Mike Moloney, founder and creative director of Art&Graft, says this fine line was present in the agency’s mind as it set out on the task.

“The existing principles of Pogo’s logo and color scheme provided us with a strong foundation from which we could simplify and build upon to create an exciting motion language, as we were aware that our client was keen to retain these assets,” says Moloney.

“Rather than stepping away from this we realized that enhancing and developing them in a clean and functional way was the best way to approach the project.”

When a client is keen to keep a logo and existing colors — in other words if ain’t broke, don’t fix it — the challenge for an agency becomes one of nuances. Art&Graft set about subtly nudging the visual aspects forward and focusing on the fine details.

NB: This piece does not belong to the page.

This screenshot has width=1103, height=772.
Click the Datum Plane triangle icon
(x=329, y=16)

“The existing bright tones didn’t quite work together, so we looked to adjust these and consider various compositions to decide how flexible we should allow color usage to be across the entire on-air package,” Moloney says. “In the end, we agreed to redesign the logo by updating the letter forms, giving them perfect circles as their centers and adjusting the colors to feel more modern and vibrant.”

Out of this simple theme, the basis of the refreshed brand was conceived. Brought to life in a series of 3D assets, animations and idents, and music and effects conceived by sound designer Dave Meckin, the perfect circles of the logo became colorful, playful bouncing balls, jumping freely around the screen in 3D.

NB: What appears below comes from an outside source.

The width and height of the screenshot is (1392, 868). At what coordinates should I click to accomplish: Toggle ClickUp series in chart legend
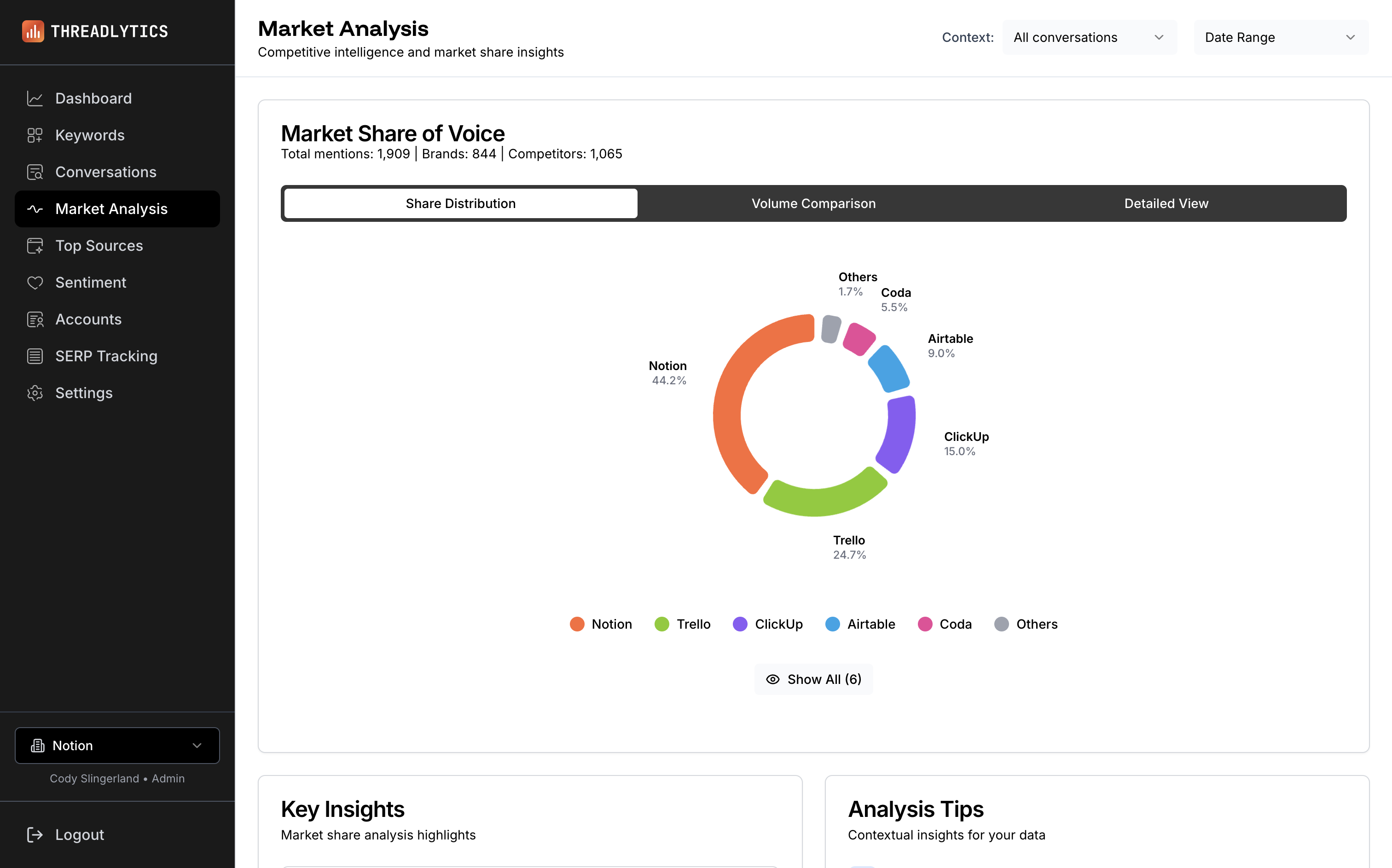click(767, 624)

As is often the case, the simplicity of the brand belies a huge amount of work behind the scenes. Art&Graft has created a new set of design nuts and bolts to allow the brand to be flexible and dynamic, and also for it to evolve while maintaining the “sweet spot,” says Moloney, “between it being loads of fun to watch without it being too crazy.”

He adds: “We purposely kept the camera movements simple and direct and let the building blocks take centre stage throughout.”

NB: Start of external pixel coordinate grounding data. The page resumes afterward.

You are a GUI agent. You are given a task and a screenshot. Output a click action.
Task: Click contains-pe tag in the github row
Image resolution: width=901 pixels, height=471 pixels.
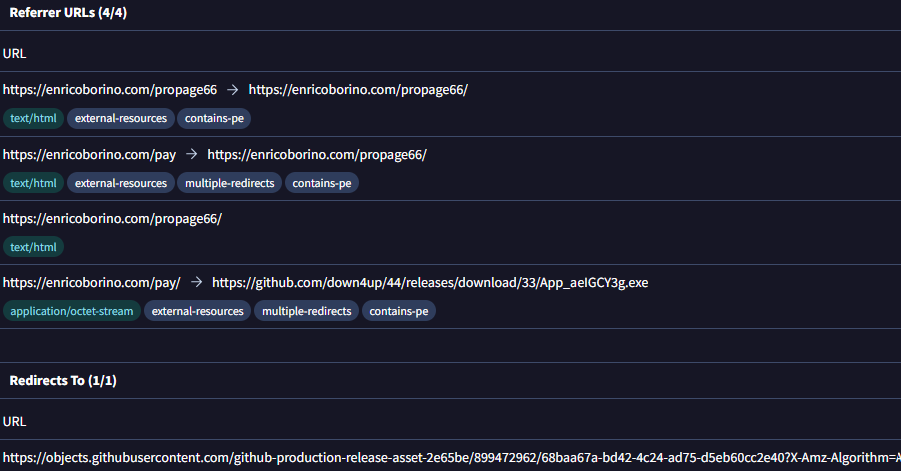[399, 311]
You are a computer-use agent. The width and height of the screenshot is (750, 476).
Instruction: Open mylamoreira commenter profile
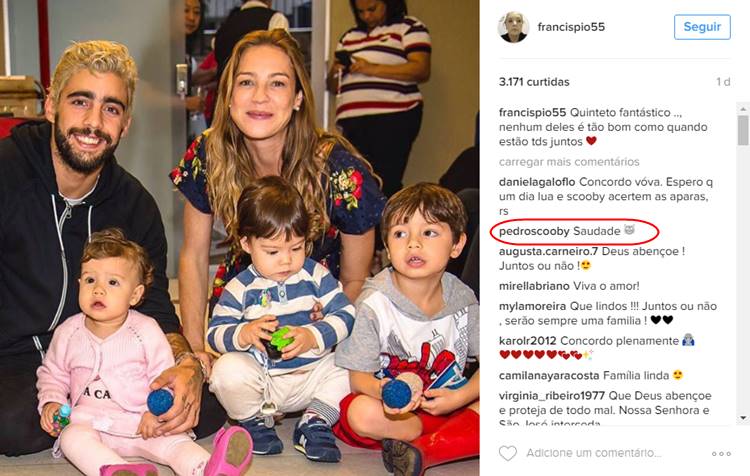click(x=532, y=306)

“A key part of the brief was to deliver a functional design system that could be versioned and updated without difficulty in After Effects,” he says. “As such, we created a catalogue of 2D and 3D assets that became the building blocks for the entire rebrand package.

“We then developed a bold visual language that allowed us to create a broad and diverse range of assets across the channel as well as a playful and exciting motion language to bring it all together.”

Both designers and broadcasters will know very well that the ostensibly simple projects are never easy. Turner laid down the challenge to Art&Graft to carry on the good work at Pogo that was set in motion thirteen years ago, maintain consistency on the surface, and bring more smart functions and more flexibility behind the scenes.

Commenting on the final results, Desai says: “The overall channel look is more cohesive and less cluttered, giving the channel a rich, bold identity. The vibrant colors and dynamic graphics serve to uplift the mood of the channel to reflect the inherent positive and playful nature of kids.”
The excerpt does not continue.